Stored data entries
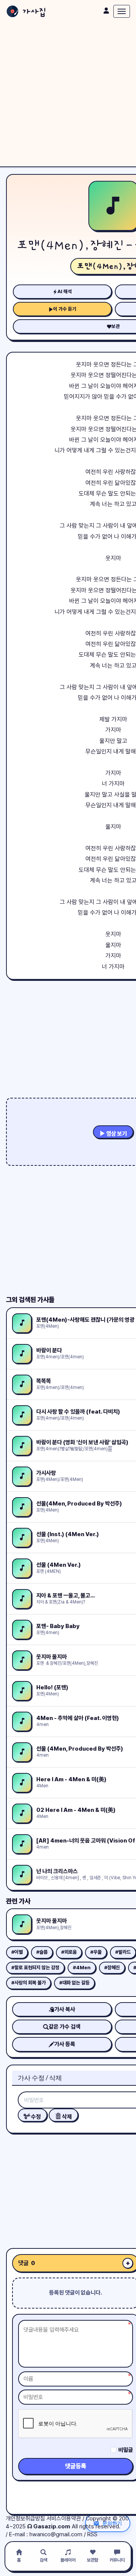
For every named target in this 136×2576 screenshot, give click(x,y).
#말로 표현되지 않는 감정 (35, 1967)
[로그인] (106, 10)
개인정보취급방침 (25, 2518)
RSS (92, 2534)
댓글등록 (75, 2466)
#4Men (82, 1967)
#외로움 (69, 1952)
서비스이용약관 (63, 2518)
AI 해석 (64, 291)
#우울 (96, 1952)
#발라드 (123, 1952)
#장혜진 (112, 1967)
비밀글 (125, 2450)
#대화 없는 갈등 (74, 1983)
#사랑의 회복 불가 (28, 1983)
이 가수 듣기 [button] (64, 309)
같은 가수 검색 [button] (64, 2026)
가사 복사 (64, 2009)
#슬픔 (42, 1952)
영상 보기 (116, 1133)
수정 (35, 2116)
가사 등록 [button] (64, 2044)
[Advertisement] (68, 94)
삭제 (66, 2116)
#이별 (17, 1952)
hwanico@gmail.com (55, 2534)
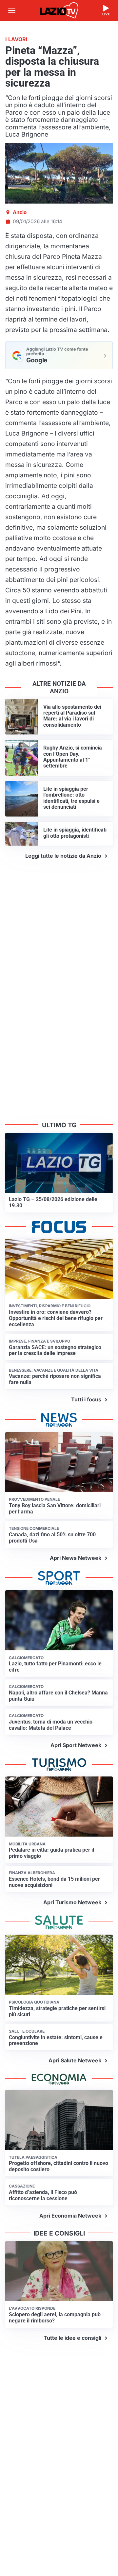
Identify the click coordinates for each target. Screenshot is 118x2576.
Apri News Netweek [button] (75, 1558)
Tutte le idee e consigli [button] (72, 2338)
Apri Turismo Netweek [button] (72, 1902)
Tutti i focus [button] (86, 1399)
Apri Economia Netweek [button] (70, 2215)
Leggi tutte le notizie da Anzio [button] (63, 855)
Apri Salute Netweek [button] (75, 2060)
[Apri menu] (11, 10)
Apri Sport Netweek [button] (75, 1745)
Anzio (20, 212)
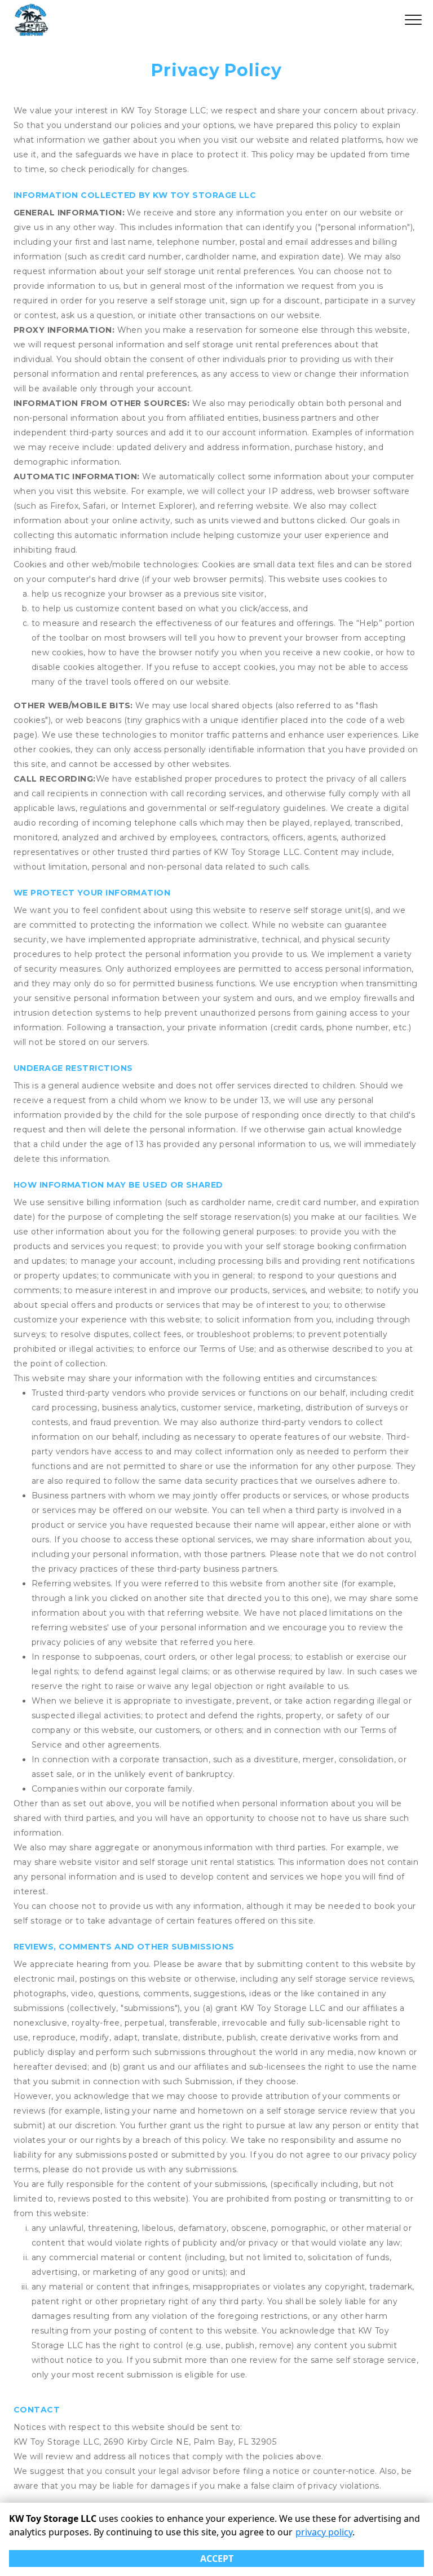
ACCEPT (216, 2558)
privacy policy (323, 2532)
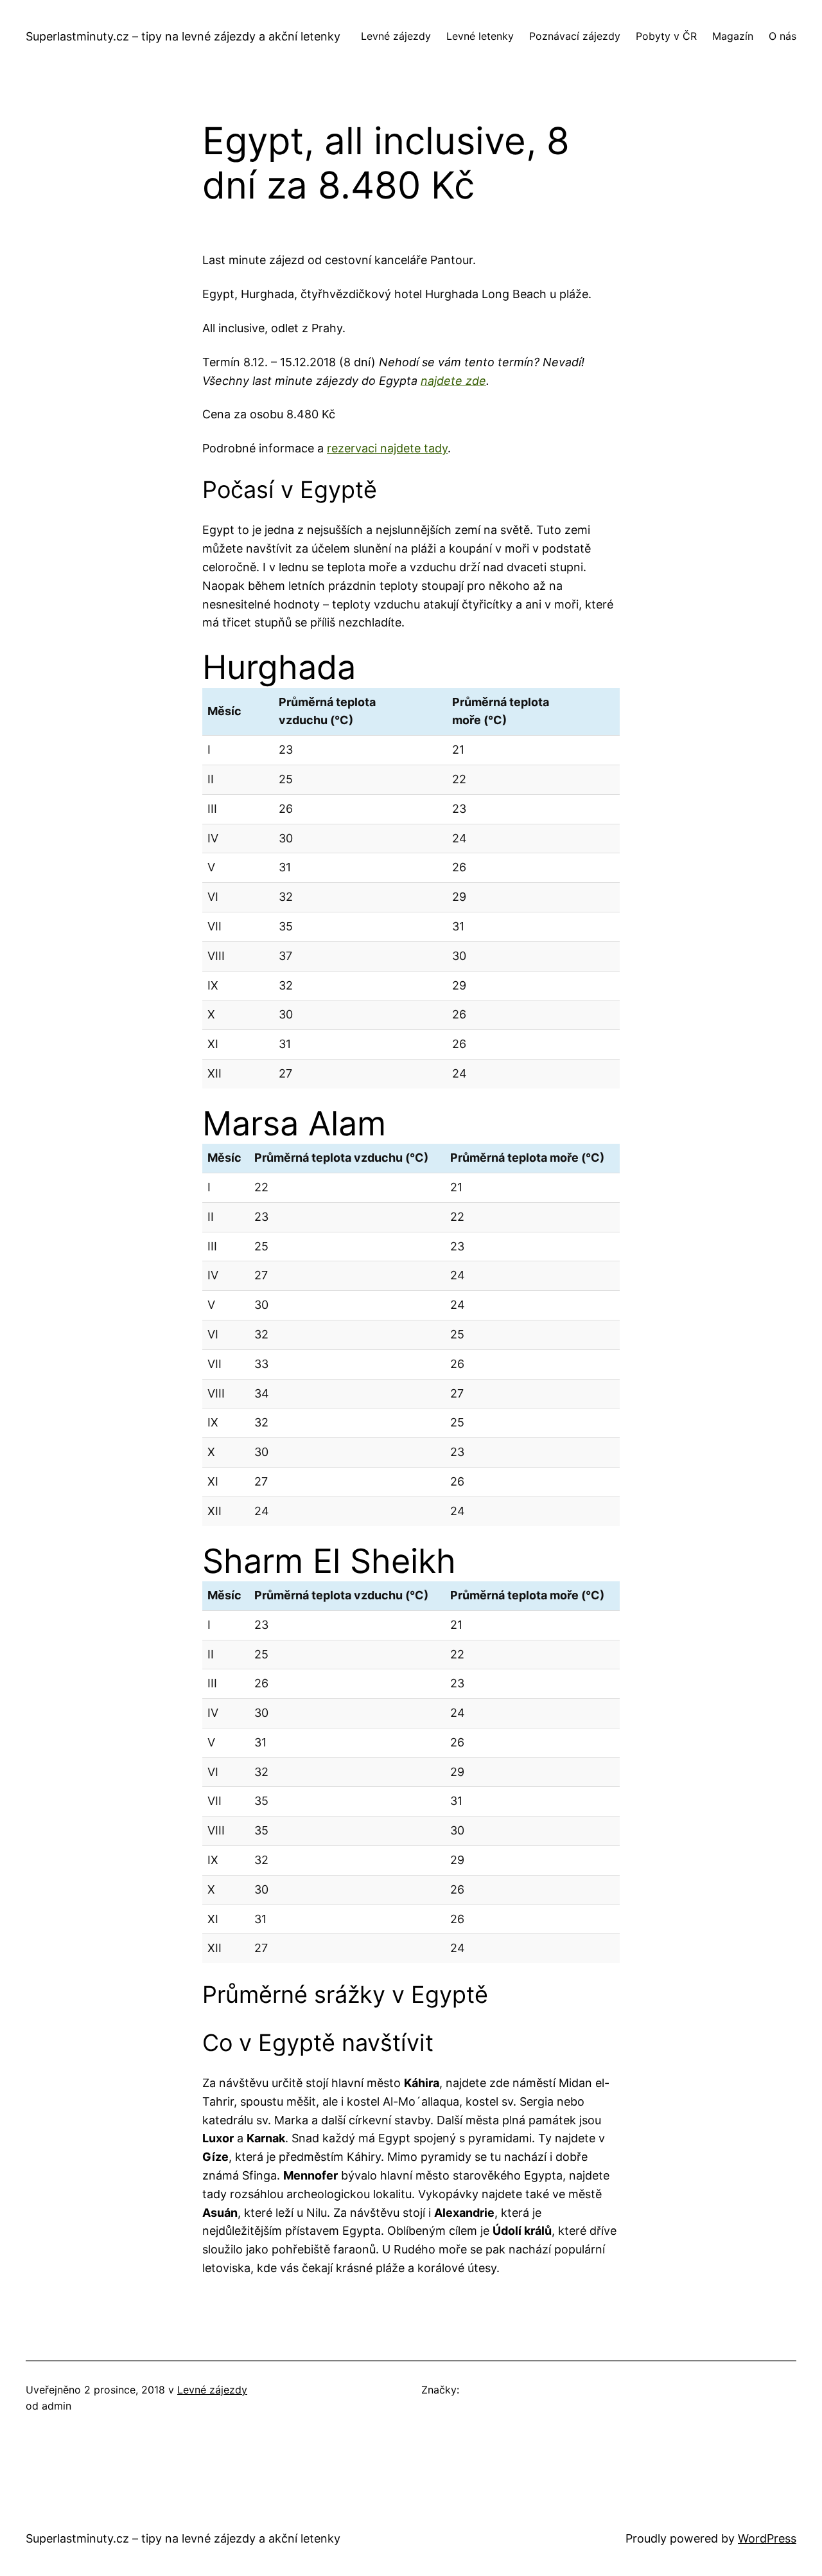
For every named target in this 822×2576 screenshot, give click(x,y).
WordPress (767, 2538)
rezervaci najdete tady (387, 448)
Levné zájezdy (212, 2389)
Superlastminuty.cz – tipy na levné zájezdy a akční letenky (183, 36)
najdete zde (453, 380)
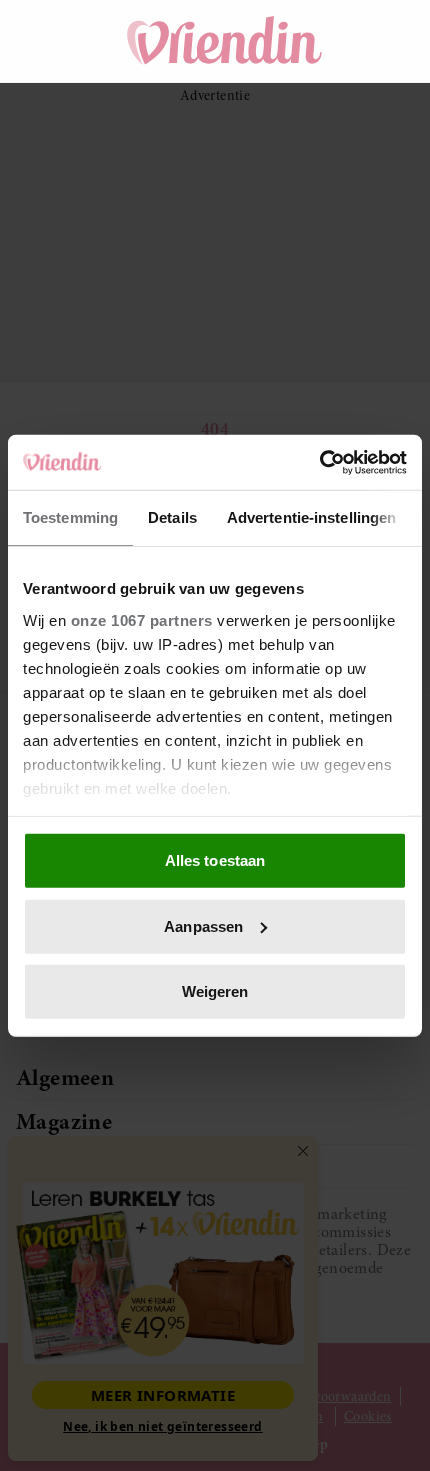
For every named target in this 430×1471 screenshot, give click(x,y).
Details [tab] (172, 517)
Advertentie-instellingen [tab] (311, 517)
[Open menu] (50, 41)
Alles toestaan (215, 860)
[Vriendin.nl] (225, 41)
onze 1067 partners (142, 619)
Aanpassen (203, 925)
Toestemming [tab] (70, 517)
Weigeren (215, 991)
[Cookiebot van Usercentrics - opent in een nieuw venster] (319, 462)
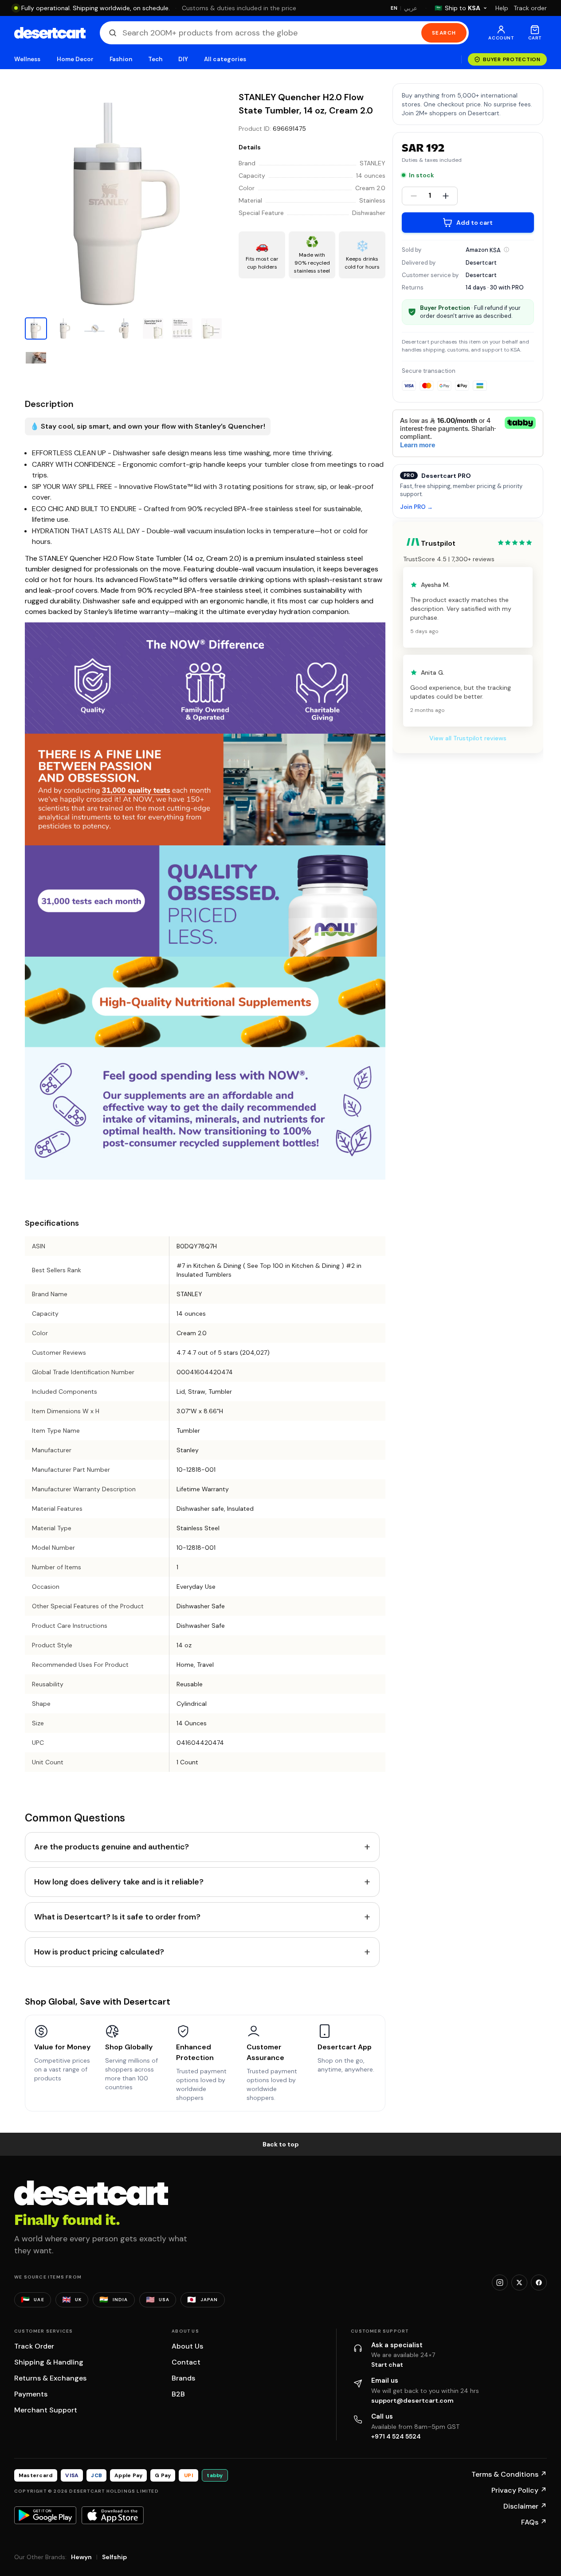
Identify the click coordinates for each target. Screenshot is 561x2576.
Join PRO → (416, 507)
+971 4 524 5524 (396, 2436)
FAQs (534, 2522)
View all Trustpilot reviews (467, 738)
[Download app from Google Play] (45, 2515)
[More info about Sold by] (506, 250)
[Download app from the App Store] (113, 2515)
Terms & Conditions (509, 2474)
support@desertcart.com (412, 2400)
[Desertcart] (50, 33)
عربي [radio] (410, 8)
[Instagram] (500, 2283)
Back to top (281, 2144)
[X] (519, 2283)
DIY (183, 59)
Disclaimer (525, 2506)
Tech (155, 59)
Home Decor (75, 59)
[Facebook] (539, 2283)
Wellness (27, 59)
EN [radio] (394, 8)
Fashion (121, 59)
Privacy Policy (519, 2490)
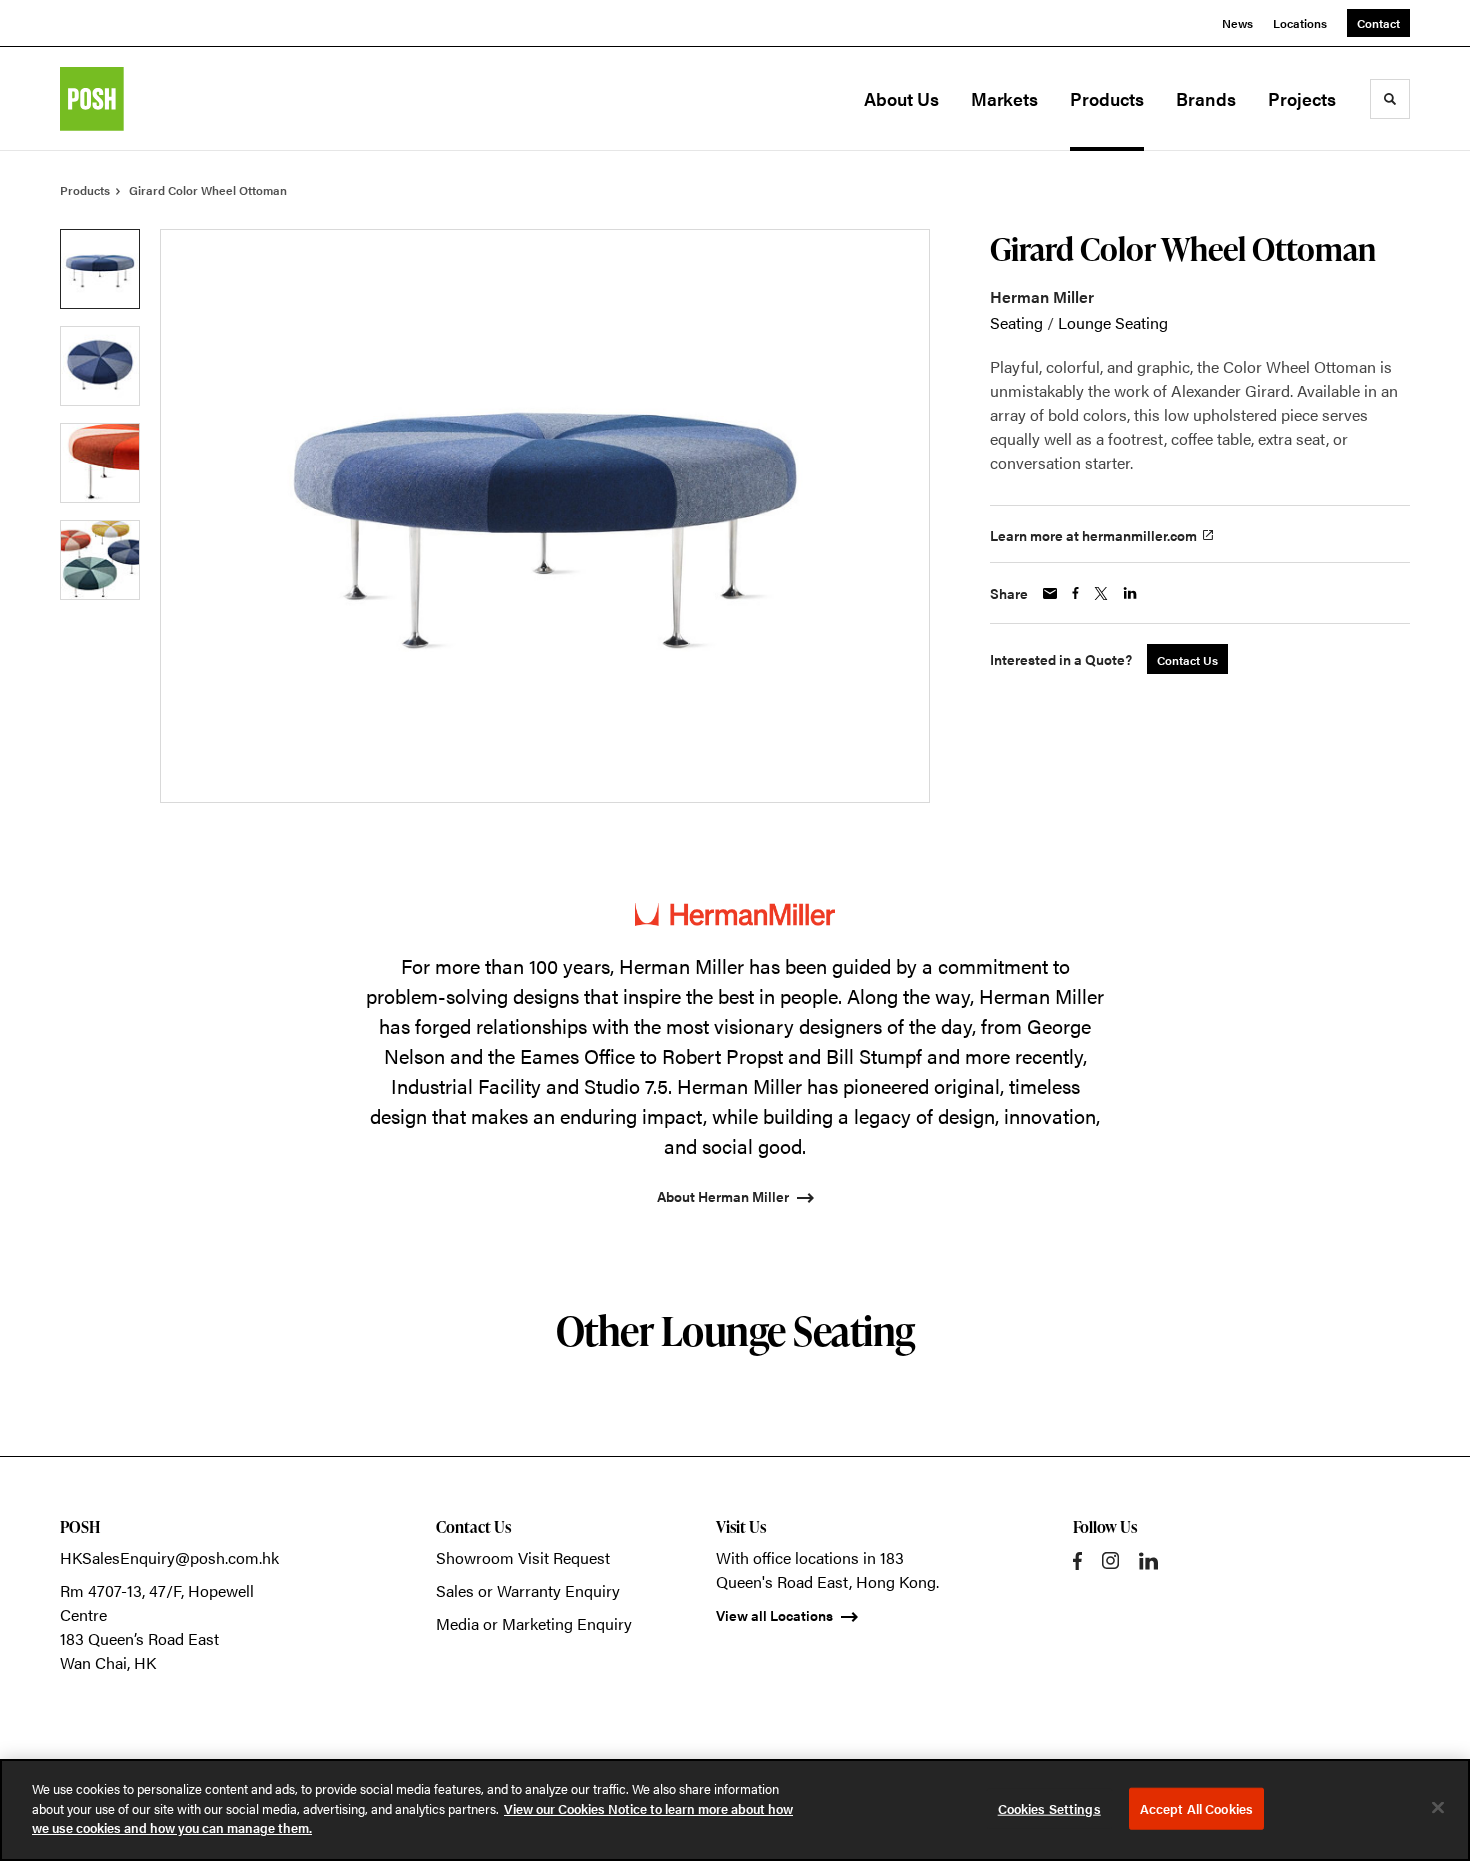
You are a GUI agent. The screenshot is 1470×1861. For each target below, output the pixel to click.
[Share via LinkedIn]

» The problem
In the data above, find the line with "[Open menu] (50, 41)" and repeat it and every line after it through the end, exactly; leave the pictures out.

» Expected output
[Open menu] (50, 41)
Alles toestaan (215, 860)
[Vriendin.nl] (225, 41)
onze 1067 partners (142, 619)
Aanpassen (203, 925)
Toestemming [tab] (70, 517)
Weigeren (215, 991)
[Cookiebot van Usercentrics - opent in een nieuw venster] (319, 462)
Identify the click coordinates for each target. Screenshot is 561x2576.
Join PRO → (416, 507)
+971 4 524 5524 (396, 2436)
FAQs (534, 2522)
View all Trustpilot reviews (467, 738)
[Download app from Google Play] (45, 2515)
[More info about Sold by] (506, 250)
[Download app from the App Store] (113, 2515)
Terms & Conditions (509, 2474)
support@desertcart.com (412, 2400)
[Desertcart] (50, 33)
عربي [radio] (410, 8)
[Instagram] (500, 2283)
Back to top (281, 2144)
[X] (519, 2283)
DIY (183, 59)
Disclaimer (525, 2506)
Tech (155, 59)
Home Decor (75, 59)
[Facebook] (539, 2283)
Wellness (27, 59)
EN [radio] (394, 8)
Fashion (121, 59)
Privacy Policy (519, 2490)
You are a GUI agent. The screenshot is 1470×1861. For each target below, output the pixel to click.
[Share via LinkedIn]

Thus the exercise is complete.